Bacall tomou o seu lugar ao lado de Bogart quando o juiz iniciou a cerimónia. Ela lembrou-se de se sentir tão nervosa que as “enormes e belas orquídeas brancas que eu segurava estavam a tremer em pedaços”. Ela viu lágrimas a descer pela cara do Bogart. Quando acabou, ele inclinou-se para beijar-lhe os lábios, mas ela timidamente virou a bochecha. Bogart disse: “Olá, Baby”, e depois ela abraçou-o. No final da cerimónia, Bacall virou-lhe as costas para a audiência e atirou o seu ramo de flores, que a Hope apanhou. Então, Bacall escreveu, “todo o inferno se soltou com a imprensa”
p>Cameras foram chicoteadas, as pessoas de fora foram deixadas entrar, o bolo foi trazido para fora – três lindas camadas, com uma noiva e um noivo de pé debaixo de uma árvore no topo – e fomos fotografados de todos os ângulos – cortando o bolo com Louis a observar, eu a alimentar Bogie um pedaço…. O champanhe estava a fluir – fomos todos lá fora para mais fotografias – finalmente o fato azul já não aguentava mais e transformou-se no seu velho e sujo bombazina de homem do solo – e as câmaras fotográficas de jornal seguiram-nos pela quinta.
“Todos os fotógrafos do mundo estavam lá”, disse Ed Clark da revista Life. “Deus, havia apenas um enxame de nós”. Por um presente, Bromfield deu ao casal um cachorrinho boxer, e um acre de terra em Malabar para eles construírem uma cabana – o que acabou por ser apenas um presente simbólico, uma vez que nunca o fizeram.

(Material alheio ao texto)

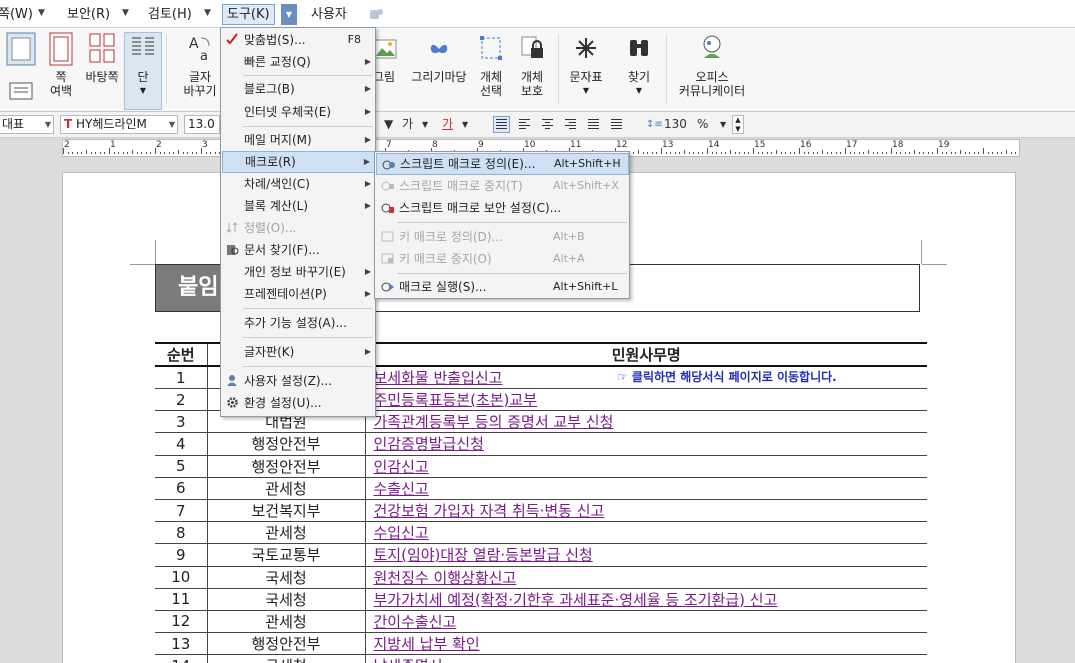  What do you see at coordinates (646, 555) in the screenshot?
I see `row-civil-affair-link: 토지(임야)대장 열람·등본발급 신청` at bounding box center [646, 555].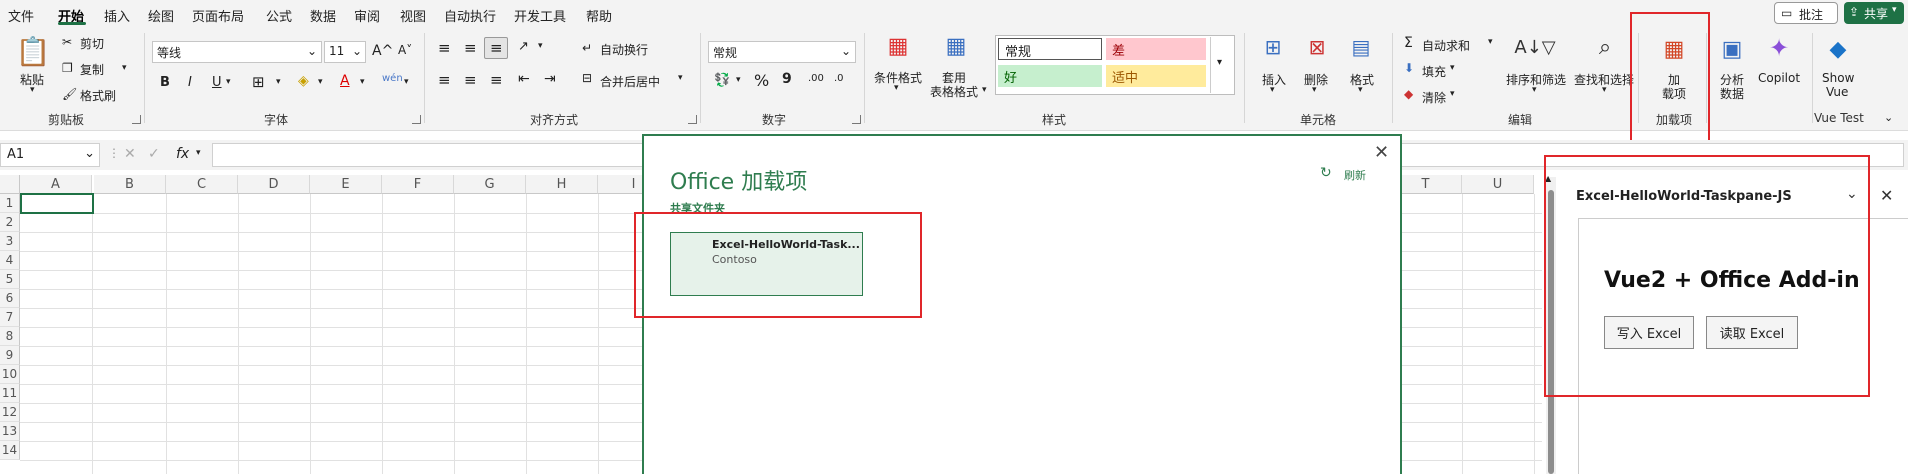  What do you see at coordinates (524, 79) in the screenshot?
I see `decrease-indent-icon: ⇤` at bounding box center [524, 79].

Mas Bacall fantasiava com isso. (“A imagem estava sempre completa comigo num avental com um balde de leite”). Este casamento de celebridades conseguiu algo que Bromfield – apesar da sua estatura como romancista e reformador agrícola – não poderia ter conseguido por si só: Agora, praticamente todos os americanos sabiam o nome da Quinta Malabar.